-- Task directions --
Show every line in the records below that contains the word "Toggle".

-- Given entries --
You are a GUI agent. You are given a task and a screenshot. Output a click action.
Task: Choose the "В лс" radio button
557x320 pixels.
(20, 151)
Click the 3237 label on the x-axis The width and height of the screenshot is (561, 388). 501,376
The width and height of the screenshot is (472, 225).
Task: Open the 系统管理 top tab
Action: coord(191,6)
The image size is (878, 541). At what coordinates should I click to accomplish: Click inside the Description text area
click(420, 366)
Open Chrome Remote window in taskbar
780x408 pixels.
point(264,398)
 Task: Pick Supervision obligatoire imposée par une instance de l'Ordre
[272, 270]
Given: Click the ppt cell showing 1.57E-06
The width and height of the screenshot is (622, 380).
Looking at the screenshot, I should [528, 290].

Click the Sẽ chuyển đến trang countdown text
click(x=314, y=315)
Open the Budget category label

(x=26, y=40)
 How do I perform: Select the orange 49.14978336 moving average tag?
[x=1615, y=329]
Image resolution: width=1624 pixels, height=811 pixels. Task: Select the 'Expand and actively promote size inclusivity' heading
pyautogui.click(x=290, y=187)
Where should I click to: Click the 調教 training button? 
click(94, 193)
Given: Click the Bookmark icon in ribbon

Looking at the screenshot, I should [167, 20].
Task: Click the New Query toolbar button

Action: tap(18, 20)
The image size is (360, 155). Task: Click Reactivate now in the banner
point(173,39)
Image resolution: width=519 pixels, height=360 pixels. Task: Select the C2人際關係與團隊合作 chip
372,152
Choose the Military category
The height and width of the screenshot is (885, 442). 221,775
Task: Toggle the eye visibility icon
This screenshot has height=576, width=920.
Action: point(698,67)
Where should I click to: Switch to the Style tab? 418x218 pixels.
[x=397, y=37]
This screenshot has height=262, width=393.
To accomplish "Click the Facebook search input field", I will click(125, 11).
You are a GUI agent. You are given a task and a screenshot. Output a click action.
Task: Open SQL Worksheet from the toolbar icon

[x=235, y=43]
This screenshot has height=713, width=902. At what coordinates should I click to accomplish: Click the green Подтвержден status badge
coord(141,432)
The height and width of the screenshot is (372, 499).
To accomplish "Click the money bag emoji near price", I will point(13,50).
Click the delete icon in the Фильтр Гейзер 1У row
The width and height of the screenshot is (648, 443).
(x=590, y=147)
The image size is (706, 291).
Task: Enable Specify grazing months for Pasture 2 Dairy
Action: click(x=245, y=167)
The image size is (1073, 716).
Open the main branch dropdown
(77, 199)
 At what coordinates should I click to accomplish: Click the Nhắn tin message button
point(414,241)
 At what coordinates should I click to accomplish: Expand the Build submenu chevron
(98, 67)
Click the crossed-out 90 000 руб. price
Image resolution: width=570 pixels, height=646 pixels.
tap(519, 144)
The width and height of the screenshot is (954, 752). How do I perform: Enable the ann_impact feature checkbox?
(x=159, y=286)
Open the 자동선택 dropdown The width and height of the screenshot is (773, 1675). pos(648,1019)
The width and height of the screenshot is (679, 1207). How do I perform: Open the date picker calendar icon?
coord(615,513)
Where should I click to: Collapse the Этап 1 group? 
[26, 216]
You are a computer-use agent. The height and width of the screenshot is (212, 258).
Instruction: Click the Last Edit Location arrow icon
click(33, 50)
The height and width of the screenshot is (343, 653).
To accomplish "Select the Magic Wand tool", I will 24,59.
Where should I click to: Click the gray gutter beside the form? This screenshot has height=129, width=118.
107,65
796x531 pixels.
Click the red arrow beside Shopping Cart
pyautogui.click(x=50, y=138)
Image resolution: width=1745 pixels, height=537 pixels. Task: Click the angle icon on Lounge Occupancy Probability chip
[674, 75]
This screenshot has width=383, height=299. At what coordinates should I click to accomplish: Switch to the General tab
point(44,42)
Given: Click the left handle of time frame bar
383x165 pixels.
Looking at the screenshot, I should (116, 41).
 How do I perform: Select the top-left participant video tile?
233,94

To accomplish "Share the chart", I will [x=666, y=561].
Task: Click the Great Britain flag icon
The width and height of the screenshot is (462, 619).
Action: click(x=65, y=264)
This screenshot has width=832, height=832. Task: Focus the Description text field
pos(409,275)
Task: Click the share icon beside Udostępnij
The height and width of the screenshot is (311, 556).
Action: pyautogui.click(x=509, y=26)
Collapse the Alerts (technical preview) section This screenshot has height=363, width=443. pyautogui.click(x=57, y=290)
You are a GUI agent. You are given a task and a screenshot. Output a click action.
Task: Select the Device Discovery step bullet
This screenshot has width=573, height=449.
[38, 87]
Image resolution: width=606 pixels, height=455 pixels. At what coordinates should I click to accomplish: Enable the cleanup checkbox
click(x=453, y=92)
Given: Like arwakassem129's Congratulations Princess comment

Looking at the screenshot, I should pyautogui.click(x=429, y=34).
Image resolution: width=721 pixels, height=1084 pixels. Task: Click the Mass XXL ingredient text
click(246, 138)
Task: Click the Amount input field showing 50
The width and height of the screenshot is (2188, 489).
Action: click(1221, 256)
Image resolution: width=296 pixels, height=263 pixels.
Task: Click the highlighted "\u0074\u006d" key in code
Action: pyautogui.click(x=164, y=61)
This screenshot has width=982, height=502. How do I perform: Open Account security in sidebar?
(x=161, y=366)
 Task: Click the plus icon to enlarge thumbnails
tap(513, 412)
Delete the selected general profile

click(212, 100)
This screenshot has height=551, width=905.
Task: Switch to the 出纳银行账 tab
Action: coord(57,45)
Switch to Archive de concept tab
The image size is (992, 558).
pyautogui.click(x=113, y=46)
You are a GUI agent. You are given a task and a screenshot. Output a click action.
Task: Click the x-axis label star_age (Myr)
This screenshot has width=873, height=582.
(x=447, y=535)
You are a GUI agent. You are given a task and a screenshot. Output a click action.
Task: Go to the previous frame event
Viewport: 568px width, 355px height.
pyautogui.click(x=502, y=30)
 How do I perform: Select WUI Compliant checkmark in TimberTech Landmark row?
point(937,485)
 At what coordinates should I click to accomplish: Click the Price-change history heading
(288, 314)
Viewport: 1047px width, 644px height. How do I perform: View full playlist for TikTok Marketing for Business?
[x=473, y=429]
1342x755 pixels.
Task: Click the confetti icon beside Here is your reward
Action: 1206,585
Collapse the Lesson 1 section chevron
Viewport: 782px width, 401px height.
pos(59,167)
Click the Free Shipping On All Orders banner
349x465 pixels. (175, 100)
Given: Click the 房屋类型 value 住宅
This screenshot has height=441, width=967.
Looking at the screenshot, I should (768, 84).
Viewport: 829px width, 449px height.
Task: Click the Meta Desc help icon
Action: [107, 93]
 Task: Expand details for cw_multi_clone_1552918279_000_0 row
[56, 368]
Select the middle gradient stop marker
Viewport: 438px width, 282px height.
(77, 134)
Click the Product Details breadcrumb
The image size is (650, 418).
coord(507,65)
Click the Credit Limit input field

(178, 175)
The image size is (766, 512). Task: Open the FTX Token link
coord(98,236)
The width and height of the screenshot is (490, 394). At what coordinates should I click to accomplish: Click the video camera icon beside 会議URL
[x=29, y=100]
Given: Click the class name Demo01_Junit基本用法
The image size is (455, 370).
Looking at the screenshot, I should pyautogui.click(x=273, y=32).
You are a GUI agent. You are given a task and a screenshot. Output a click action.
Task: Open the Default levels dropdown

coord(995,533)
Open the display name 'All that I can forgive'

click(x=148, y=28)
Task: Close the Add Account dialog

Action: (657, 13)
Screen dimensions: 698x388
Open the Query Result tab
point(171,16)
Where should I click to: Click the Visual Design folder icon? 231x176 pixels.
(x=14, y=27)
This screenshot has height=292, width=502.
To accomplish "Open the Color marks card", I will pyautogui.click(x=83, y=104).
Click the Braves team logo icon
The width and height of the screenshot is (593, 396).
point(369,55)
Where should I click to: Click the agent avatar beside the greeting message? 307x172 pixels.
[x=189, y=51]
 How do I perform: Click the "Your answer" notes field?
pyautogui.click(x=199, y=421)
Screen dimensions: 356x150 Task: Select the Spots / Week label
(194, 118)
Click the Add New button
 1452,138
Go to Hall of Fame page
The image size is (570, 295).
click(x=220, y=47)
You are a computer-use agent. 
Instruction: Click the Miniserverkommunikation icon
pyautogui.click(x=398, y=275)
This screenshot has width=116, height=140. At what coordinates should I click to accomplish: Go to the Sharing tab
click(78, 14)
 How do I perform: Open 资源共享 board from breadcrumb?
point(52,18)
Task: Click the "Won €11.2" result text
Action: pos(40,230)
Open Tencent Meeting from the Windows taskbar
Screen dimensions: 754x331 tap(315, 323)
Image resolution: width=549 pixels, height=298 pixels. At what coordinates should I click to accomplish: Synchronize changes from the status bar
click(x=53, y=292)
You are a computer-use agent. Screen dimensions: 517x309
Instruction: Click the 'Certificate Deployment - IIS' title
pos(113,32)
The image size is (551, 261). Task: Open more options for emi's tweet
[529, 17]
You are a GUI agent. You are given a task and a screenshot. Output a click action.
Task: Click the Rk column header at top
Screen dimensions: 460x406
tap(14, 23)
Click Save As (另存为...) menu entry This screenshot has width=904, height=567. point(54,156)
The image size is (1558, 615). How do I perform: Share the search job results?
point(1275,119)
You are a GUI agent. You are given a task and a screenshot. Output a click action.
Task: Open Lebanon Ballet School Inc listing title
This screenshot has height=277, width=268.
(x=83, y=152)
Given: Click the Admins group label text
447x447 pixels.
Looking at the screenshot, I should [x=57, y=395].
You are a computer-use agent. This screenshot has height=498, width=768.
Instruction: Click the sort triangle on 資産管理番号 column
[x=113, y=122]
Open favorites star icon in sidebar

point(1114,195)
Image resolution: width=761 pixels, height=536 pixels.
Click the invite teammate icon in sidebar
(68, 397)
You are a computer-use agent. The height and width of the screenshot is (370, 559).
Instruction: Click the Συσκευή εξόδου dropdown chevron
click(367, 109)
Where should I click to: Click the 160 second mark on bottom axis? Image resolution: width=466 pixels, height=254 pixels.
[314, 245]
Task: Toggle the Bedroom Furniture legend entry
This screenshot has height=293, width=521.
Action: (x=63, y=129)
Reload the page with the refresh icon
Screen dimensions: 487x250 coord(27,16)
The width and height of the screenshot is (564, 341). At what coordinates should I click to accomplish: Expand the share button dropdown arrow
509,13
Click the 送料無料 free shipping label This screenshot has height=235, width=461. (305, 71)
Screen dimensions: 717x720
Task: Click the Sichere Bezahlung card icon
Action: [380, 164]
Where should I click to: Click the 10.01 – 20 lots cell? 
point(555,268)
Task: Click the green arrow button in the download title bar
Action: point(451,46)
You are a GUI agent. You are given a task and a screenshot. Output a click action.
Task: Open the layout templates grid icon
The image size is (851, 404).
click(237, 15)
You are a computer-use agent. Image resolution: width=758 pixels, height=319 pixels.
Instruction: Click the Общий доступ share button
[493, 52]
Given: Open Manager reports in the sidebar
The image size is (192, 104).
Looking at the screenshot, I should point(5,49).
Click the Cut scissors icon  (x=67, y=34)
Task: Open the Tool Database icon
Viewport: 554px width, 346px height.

-- Task answer --
Task: Toggle the eye visibility icon
Task: Toggle the Bedroom Furniture legend entry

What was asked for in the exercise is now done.